夢見るきみへ、愛を込めて。
「でも、起きたことは、どうしようもないよ」
もっともな意見に口を結ぶも、納得できない私は眉を寄せた。すると彼は困ったみたいに眉を下げ、口元をゆるめた。
「はがゆいんだね」
まるで子供をなだめるような表情に、目が釘付けになる。親でも恋人でも友達でさえないのに。どうしてか私は従順に、彼の言動ひとつも取り零すまいとしてしまう。
「そんなきみに、朗報です」
おどけながら首を傾げた彼がどんな風に続けるか分かるような気がした。
「もし、まだ、彼の目が覚めていないとして。仮に今、無事なだけかもしれないとしても。きっと家族は、きみに感謝してるに違いない」
ふふんと得意げに、なんの根拠もなく私を指差す彼は次に、同一人物とは思えないくらい、穏やかに笑ってみせた。
「だって、通報がなかったら。きみがいなかったら。警察も病院も対応が遅れて、そもそも助かってなかったかもしれない」
「……」
「きみが助けたんだ。あと一瞬、1日しか残ってないとしても。きみのおかげで消えずに済んだ時間がある 」
もしもの話を、私とは全く違う気持ちで、思いもしなかった方向から語る彼の瞳が、あどけなく輝いて見えた。
私が助けた、なんて。ありはしないのに。
「そんな話をしてたわけじゃ、ない」
「そうかな。そうだとしても俺は、きみの言葉を聞いて、感じたままを言っただけだよ」
否定も肯定もできなくなった私の中で、彼の優しさがしんしんと降る雪のように積もっていく。

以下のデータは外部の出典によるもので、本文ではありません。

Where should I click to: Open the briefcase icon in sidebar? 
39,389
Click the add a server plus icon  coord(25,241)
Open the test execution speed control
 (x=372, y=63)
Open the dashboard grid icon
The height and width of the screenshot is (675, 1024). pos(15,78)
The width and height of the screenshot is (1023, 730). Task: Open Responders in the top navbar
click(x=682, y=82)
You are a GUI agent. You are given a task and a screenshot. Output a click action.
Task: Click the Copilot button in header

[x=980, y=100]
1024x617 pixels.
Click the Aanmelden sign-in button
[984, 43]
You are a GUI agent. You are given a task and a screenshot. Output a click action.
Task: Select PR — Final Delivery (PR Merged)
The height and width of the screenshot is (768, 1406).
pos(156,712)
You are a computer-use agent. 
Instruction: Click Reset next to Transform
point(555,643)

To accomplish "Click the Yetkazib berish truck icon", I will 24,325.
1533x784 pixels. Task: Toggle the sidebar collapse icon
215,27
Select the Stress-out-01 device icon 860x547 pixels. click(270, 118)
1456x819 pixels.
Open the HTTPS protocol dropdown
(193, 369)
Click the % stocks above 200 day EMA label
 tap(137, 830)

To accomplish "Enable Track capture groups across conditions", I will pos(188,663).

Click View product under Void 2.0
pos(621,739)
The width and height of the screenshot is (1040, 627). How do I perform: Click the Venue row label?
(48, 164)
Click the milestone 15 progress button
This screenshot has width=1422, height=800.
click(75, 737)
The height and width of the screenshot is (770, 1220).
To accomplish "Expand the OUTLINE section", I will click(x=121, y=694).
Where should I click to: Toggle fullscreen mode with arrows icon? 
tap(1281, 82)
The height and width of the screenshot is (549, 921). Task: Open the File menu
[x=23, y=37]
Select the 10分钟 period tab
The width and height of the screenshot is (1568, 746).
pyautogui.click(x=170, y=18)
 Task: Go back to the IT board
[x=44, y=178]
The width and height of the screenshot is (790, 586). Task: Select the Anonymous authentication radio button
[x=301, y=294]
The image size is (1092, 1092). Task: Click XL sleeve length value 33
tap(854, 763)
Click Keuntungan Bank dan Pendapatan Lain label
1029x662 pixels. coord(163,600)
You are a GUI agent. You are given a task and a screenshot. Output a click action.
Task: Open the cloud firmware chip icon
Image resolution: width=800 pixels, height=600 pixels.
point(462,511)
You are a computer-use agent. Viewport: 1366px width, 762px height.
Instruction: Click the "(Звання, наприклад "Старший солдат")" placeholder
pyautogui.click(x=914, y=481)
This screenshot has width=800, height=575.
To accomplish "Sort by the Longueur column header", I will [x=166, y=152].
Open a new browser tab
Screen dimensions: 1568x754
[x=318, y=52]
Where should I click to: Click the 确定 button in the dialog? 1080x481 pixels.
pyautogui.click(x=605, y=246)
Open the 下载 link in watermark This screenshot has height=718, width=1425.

そんなものはいらないと、明確な意思を持って払いのけても、消えることなく。ずっと前から消えずにある哀しみや苦しみの上に積もっては溶け合って、どれがどれだか分からなくなる。
私は彼に対して何を感じているんだろう。これからどんな話をすればいいんだろう。いっくんへの想い以外、何も持ってやしないのに。
揺さぶられて、落ち着いて、また乱されて。それはまるでスノードームのようにいつまでも、私の中に残っていた。